Provided data:
#####
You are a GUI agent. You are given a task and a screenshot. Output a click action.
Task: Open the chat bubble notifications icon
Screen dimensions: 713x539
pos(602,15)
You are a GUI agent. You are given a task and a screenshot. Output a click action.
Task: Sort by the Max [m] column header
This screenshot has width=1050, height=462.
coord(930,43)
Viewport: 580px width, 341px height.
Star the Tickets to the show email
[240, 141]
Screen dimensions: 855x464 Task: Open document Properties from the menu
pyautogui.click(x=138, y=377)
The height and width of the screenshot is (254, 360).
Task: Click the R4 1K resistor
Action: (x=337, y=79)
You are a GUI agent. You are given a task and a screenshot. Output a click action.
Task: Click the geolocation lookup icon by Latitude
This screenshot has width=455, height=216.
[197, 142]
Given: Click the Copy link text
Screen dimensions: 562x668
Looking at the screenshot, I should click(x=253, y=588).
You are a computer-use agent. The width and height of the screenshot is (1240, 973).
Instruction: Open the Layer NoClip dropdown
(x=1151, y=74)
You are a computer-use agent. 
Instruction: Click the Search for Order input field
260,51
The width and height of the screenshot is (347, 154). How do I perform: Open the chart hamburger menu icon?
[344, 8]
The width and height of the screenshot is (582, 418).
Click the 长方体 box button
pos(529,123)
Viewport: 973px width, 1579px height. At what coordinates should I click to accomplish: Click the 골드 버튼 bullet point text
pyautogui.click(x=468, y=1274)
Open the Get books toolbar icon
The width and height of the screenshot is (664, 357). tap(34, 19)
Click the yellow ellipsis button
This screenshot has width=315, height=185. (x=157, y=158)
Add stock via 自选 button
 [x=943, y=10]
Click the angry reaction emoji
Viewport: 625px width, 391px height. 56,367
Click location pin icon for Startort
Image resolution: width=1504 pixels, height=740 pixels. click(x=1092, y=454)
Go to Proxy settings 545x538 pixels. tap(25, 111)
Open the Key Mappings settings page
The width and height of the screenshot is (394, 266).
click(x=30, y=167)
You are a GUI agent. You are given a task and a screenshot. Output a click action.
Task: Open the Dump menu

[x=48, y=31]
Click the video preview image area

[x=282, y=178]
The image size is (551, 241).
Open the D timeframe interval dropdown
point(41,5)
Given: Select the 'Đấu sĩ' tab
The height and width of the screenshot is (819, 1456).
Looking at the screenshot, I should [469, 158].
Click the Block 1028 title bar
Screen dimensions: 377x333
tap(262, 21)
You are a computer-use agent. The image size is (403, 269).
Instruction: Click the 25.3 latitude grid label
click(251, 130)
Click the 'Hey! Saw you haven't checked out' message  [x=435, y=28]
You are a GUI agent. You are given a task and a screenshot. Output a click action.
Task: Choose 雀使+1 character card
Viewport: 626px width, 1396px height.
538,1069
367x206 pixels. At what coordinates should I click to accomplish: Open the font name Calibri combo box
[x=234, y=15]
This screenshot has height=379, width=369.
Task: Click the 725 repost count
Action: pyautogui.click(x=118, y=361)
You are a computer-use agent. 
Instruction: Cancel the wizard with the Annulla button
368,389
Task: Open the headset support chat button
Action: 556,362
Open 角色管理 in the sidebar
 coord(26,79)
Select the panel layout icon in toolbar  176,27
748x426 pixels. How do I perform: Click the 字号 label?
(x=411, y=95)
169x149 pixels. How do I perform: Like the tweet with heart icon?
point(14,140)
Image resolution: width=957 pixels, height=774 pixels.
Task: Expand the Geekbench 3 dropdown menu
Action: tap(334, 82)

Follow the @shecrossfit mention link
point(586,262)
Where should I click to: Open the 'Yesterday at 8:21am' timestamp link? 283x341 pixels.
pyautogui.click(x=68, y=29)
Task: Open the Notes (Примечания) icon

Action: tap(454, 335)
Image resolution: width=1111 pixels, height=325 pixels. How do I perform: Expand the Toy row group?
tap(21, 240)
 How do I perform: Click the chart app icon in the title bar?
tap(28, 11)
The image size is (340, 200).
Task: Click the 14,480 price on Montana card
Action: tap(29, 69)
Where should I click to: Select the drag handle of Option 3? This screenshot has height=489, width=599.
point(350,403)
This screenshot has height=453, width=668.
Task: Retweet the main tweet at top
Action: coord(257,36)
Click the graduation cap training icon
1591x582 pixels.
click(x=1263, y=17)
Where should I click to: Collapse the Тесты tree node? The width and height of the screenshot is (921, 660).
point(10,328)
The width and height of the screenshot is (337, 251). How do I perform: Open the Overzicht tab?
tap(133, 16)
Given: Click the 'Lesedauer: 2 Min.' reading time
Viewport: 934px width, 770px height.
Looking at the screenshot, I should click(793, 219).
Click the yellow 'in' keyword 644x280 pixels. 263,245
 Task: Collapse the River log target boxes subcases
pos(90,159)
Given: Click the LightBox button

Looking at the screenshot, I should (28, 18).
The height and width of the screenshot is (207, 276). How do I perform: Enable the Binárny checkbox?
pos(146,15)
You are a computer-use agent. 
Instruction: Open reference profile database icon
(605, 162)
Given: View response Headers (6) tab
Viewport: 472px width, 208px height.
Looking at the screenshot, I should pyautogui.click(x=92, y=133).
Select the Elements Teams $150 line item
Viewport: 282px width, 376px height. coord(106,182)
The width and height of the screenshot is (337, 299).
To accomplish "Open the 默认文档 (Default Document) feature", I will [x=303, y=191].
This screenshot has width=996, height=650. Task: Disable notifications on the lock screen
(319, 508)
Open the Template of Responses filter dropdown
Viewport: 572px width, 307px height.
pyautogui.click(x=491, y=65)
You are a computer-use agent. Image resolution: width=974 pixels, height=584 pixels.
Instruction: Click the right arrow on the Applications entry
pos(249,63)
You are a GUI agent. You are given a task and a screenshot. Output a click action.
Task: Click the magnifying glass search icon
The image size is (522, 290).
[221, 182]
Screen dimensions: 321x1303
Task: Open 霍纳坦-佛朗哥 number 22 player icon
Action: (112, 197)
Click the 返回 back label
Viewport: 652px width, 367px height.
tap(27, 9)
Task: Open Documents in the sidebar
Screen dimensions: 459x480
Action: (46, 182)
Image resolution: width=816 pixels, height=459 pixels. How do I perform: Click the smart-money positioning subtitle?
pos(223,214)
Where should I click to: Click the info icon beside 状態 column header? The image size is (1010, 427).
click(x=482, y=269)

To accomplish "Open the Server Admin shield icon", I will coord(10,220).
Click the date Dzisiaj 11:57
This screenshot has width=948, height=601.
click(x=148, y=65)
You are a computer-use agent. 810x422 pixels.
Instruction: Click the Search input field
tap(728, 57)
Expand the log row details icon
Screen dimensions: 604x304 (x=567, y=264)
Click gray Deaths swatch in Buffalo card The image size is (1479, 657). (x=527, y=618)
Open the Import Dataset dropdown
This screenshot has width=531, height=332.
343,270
#####
Task brief: Lines in the records above that carry the word "computer" are to be located and copied.

Result of the exercise:
You are a computer-use agent. The width and height of the screenshot is (1240, 973).
You are a computer-use agent. 
You are a computer-use agent. The image size is (403, 269).
You are a computer-use agent. 
You are a computer-use agent. 
You are a computer-use agent. Image resolution: width=974 pixels, height=584 pixels.
You are a computer-use agent. 810x422 pixels.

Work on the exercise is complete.